* _Directions_:
Quote the whole listing word for word. Do not include the pictures.

□ □ □ □

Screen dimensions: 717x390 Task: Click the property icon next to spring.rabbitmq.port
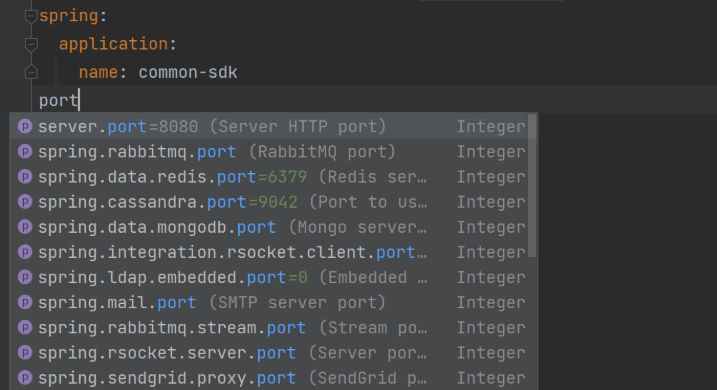point(25,151)
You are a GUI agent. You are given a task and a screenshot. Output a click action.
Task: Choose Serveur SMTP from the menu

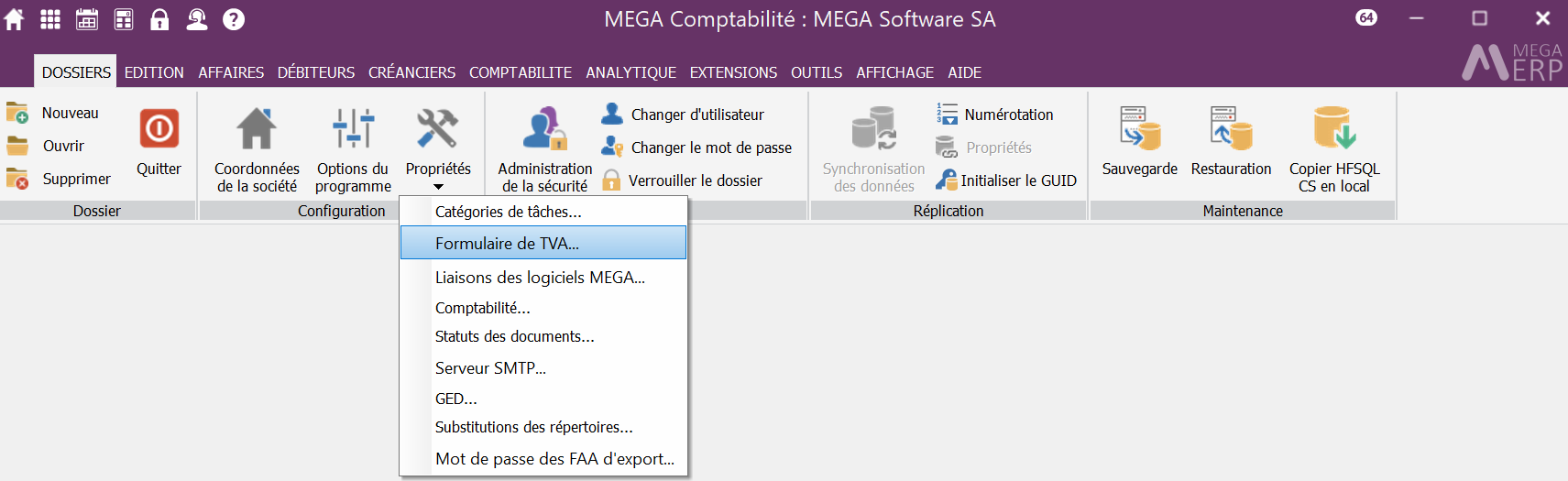[490, 368]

□ □ □ □

* _Your solution_:
Screen dimensions: 717x390 Task: Click the property icon next to spring.rabbitmq.port
point(25,151)
You are a GUI agent. You are given a task and a screenshot. Output a click action.
Task: Choose Serveur SMTP from the menu

[490, 368]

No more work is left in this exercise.